Christians of good faith, dedicated to the good news of Jesus and to the principles of love, hope, and justice, bring a vision of inclusion, justice, peace, and unity to the table.  Peoples of all creeds, kinds, and convictions can be part of the work of creating a just society — one that treasures the distinctiveness of each individual and the intrinsic value of all.


While the word “nationalism” involves claims made about the unique features of one’s country, patriotism represents a dedication to its interests and to its character, purpose, and values.  As such, patriotism can be either constructive or malignant, and the question is not whether we espouse some form of it, but what vision of the nation, including both its achievements and failures, shapes our work and commitments.  Christians are called to a public witness that serves God by seeking to shape our nation according to the vision of the Kingdom of God, knowing that God’s vision recognizes no border or clan.  Focusing on the Kingdom, we are charged to recover the uncomfortable truths of our past history, and, as loving critics and critical lovers of our country, to chart the path to a different and shared future.

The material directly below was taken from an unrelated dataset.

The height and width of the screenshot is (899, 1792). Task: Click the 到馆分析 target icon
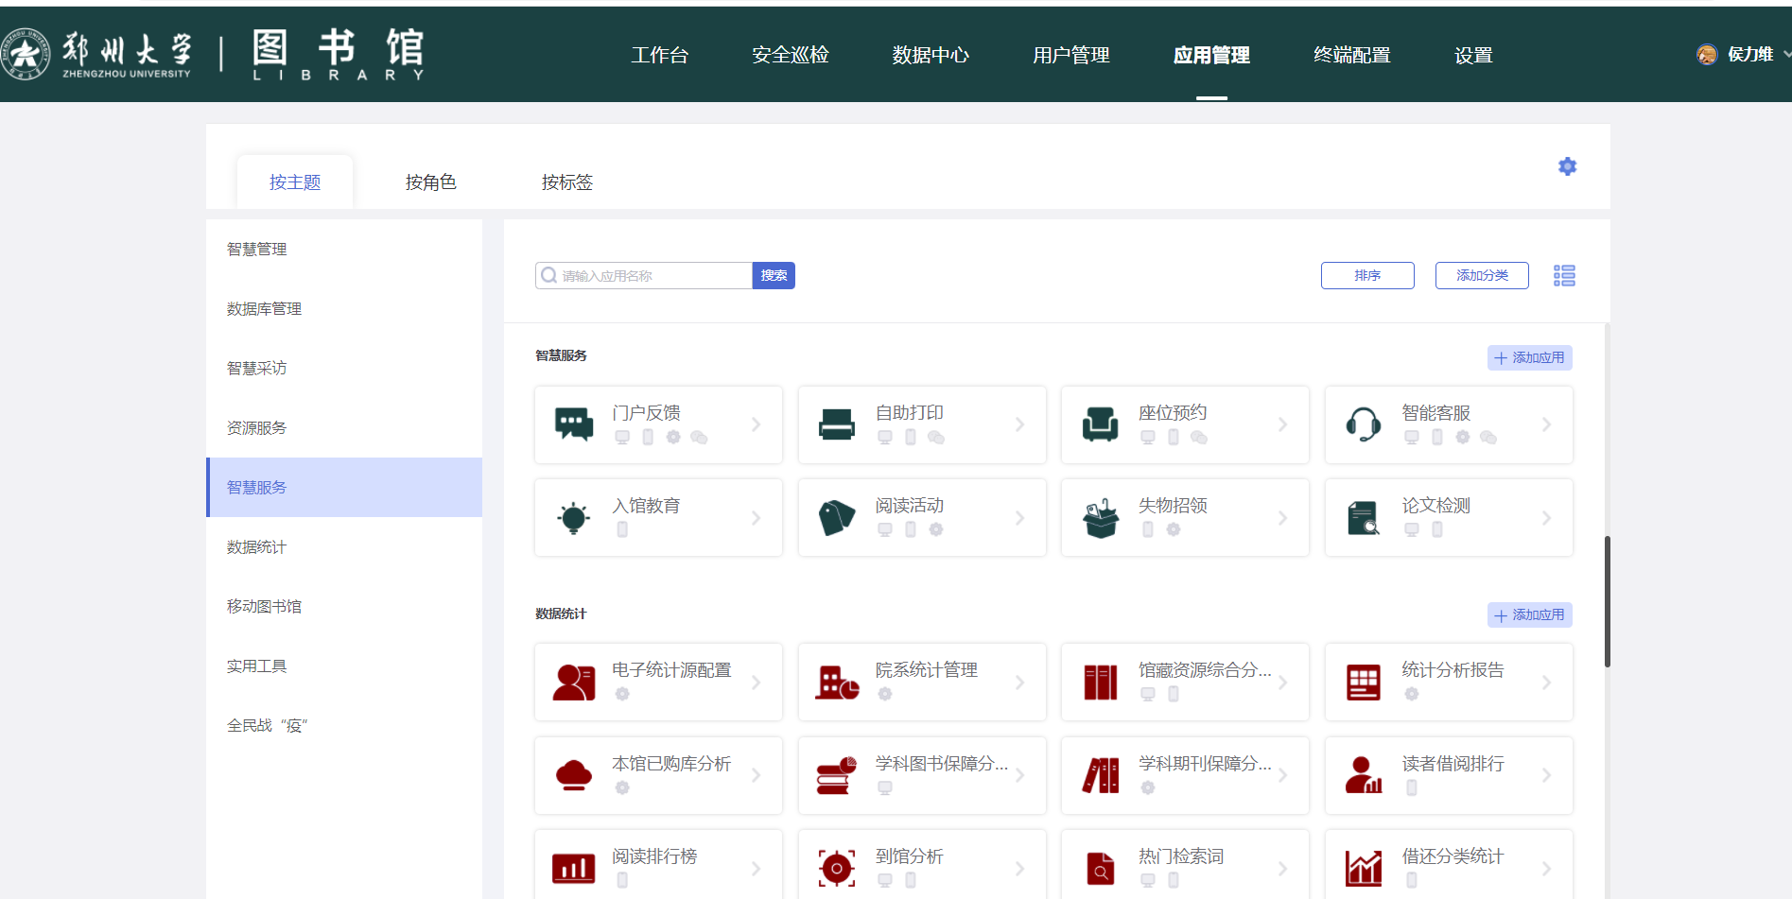pyautogui.click(x=837, y=868)
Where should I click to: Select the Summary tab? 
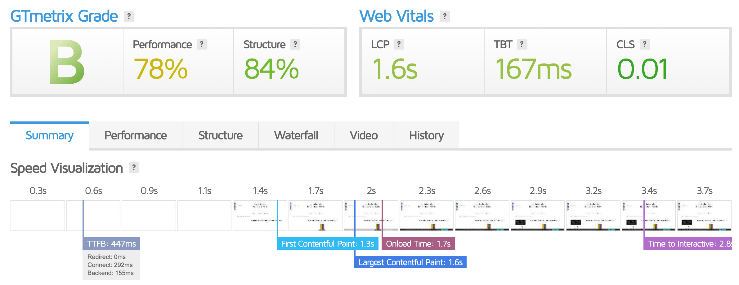click(49, 135)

In accordance with our nation’s promise of religious freedom and its practice of religious pluralism, the National Council of Churches pledges to welcome, to respect, and to cooperate as partners with those who practice other religions and hold other world views, and are committed to the common good.  Supporting their full participation in our society and equal access to its opportunities, the NCC therefore unconditionally condemns the teaching and objectives of the contemporary Christian nationalist movement.


The bonds of our democracy are now fragile and frayed.  We bring to our faith the task of strengthening the polity that enables love to prevail.   In so doing we follow Paul’s counsel to pursue “whatever is true, whatever is honorable, whatever is just, whatever is pure, whatever is beautiful, whatever is gracious” (Phil 4:8).

As we challenge Christian nationalism in the U.S., we also recognize the influence of various forms of religious nationalism in some other countries.  We stand ready to join with our colleagues in other religious communities and other settings to explore the impact of such religious nationalisms on societal resilience, religious minorities, domestic well-being, and international peace. 


Adopted by the Governing Board April 20, 2021

(Corrected 4.22.21)







  • Andrew L. Whitehead and Samuel L. Perry, Taking America Back for God: Christian Nationalism in the United States.  New York: Oxford University Press, 2020.
  • Jeannine Hill Fletcher, The Sin of White Supremacy: Christianity, Racism, and Religious Diversity in America.  Maryknoll, NY: Orbis, 2017.
  • Katherine Stewart, The Power Worshippers: Inside the Dangerous Rise of Religious Nationalism.  New York: Bloomsbury Publishing, 2020.
  • Robert P. Jones, White Too Long: The Legacy of White Supremacy in American Christianity.  New York: Simon & Schuster, 2020.
  • Kristen Dumez, Jesus and John Wayne: How White Evangelicals Corrupted a Faith and Fractured a Nation.  New York: Liveright, 2020.